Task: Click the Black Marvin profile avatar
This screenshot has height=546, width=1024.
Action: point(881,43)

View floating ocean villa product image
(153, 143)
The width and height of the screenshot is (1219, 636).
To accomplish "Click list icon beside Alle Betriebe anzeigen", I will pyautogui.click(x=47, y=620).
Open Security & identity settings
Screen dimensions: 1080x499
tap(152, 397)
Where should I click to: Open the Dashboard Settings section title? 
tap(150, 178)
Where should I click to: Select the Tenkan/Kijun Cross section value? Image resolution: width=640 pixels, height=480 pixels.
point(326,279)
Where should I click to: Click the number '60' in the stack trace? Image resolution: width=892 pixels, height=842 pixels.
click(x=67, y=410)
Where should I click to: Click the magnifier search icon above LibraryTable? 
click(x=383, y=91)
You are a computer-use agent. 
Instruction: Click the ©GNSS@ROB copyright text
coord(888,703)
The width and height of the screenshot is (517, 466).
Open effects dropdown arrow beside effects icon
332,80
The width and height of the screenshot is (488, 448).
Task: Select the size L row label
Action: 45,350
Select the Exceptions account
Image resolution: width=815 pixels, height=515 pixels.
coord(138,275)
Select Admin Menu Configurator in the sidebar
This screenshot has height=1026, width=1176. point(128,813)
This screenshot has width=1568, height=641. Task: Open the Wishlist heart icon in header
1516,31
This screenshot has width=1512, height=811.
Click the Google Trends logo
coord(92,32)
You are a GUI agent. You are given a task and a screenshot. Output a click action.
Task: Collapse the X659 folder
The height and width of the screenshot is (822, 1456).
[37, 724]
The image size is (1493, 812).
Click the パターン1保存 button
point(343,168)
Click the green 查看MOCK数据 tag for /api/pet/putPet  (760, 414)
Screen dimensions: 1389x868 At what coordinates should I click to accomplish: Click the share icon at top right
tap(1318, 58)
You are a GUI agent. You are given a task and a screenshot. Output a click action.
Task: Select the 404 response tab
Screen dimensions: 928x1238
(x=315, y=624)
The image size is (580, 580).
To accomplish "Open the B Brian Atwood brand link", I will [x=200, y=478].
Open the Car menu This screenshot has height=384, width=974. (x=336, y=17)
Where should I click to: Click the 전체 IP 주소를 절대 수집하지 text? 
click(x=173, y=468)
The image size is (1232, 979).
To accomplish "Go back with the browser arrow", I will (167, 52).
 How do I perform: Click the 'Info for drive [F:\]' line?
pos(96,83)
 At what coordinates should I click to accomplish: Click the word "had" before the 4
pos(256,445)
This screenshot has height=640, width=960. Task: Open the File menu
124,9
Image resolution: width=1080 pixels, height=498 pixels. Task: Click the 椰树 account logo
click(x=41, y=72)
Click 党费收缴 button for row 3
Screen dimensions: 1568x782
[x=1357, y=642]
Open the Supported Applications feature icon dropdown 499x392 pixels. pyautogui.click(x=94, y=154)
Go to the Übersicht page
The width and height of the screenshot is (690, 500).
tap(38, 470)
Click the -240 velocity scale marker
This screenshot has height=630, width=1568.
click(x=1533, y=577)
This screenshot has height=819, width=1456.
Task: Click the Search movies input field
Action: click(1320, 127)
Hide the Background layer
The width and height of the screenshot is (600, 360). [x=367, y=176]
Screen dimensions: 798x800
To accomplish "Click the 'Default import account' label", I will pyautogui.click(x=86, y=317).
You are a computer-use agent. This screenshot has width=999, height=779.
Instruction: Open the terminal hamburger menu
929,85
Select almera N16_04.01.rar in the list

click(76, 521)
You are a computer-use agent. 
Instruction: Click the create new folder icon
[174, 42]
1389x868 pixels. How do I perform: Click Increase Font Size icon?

####################

WRITTEN INSTRUCTION:
Please copy out the records word for word, everything from the line containing "View floating ocean villa product image" down to the line containing "Click the green", both of those lines included.

EXERCISE ANSWER:
View floating ocean villa product image
(153, 143)
The width and height of the screenshot is (1219, 636).
To accomplish "Click list icon beside Alle Betriebe anzeigen", I will pyautogui.click(x=47, y=620).
Open Security & identity settings
Screen dimensions: 1080x499
tap(152, 397)
Where should I click to: Open the Dashboard Settings section title? 
tap(150, 178)
Where should I click to: Select the Tenkan/Kijun Cross section value? Image resolution: width=640 pixels, height=480 pixels.
point(326,279)
Where should I click to: Click the number '60' in the stack trace? Image resolution: width=892 pixels, height=842 pixels.
click(x=67, y=410)
Where should I click to: Click the magnifier search icon above LibraryTable? 
click(x=383, y=91)
You are a computer-use agent. 
Instruction: Click the ©GNSS@ROB copyright text
coord(888,703)
The width and height of the screenshot is (517, 466).
Open effects dropdown arrow beside effects icon
332,80
The width and height of the screenshot is (488, 448).
Task: Select the size L row label
Action: 45,350
Select the Exceptions account
Image resolution: width=815 pixels, height=515 pixels.
coord(138,275)
Select Admin Menu Configurator in the sidebar
This screenshot has height=1026, width=1176. point(128,813)
This screenshot has width=1568, height=641. Task: Open the Wishlist heart icon in header
1516,31
This screenshot has width=1512, height=811.
Click the Google Trends logo
coord(92,32)
You are a GUI agent. You are given a task and a screenshot. Output a click action.
Task: Collapse the X659 folder
The height and width of the screenshot is (822, 1456).
[37, 724]
The image size is (1493, 812).
Click the パターン1保存 button
point(343,168)
Click the green 查看MOCK数据 tag for /api/pet/putPet  (760, 414)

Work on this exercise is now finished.